2016年度(1~12月)に創業以来最大の営業赤字約46億円を計上した大塚家具。今年に入っても、厳しい戦いを強いられている。

7月末には、2017年度の業績見通しを大幅に下方修正した。売上高は期初計画比19.3%減の428億円(前年同期比7.5%減)。営業利益は同5億円の黒字を見込んでいたが、43億円の赤字と空前の規模だ。

結局、8月上旬に発表した2017年上期(1~6月期)決算は、売上高213億円(前年同期比11.3%減)、営業損失は27億円の赤字(前年同期は19億円の赤字)だった。

業績不振で現金急減

不振の要因は有明本社や横浜みなとみらい、大阪南港ショールームなど1万平方メートルを超える大型店の低迷にある。

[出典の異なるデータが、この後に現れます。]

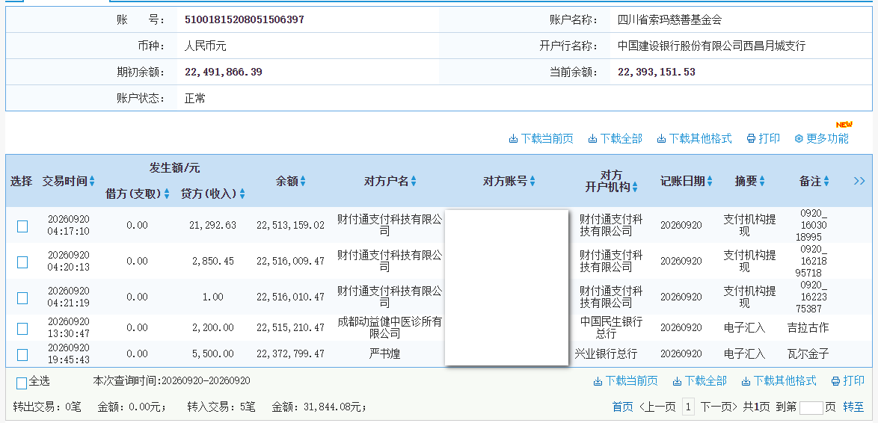The width and height of the screenshot is (878, 423).
Task: Sort by 对方户名 column header
Action: 390,182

当初、全店売上高は114%を計画していたが、1~6月の実績は88.3%と程遠い数字だった。顧客のニーズがまとめ買いから単品買いにシフトしているほか、2015年の壮絶な"お家騒動”による影響が尾を引いている。

業績不振で取りざたされているのが、資金繰りの問題だ。現金および預金は2015年12月末に109億円あったが、2016年12月末には38億円まで減少。直近の2017年6月末には21億円まで減っている。

特に第2四半期を見れば、本業で稼いだ現金の出入りを表す営業キャッシュフローは29億円の赤字。また投資有価証券の売却で25億円の現金を得たにもかかわらず、前2016年7〜12月期の配当金14億円の支払いによって、現金の流出が続いている。

資金繰り対策として、大塚家具はコミットメントライン(融資枠)の金額を増やしている。有価証券報告書によれば2015年末に5億円だったものが、2016年末には30億円、直近の6月末には43億円に達した(6月末時点で借り入れ実績なし)。

大幅な赤字が続いているため、2016年12月期の本決算短信から、(継続企業の前提に)「重要事象等」というリスク情報が記載されるようになった。会社側は「取引銀行4社とのコミットメントライン契約締結及び、金融機関から支援の意思を確認しており、継続企業の前提に重要事象はない」(2017年第2四半期決算短信)と記載している。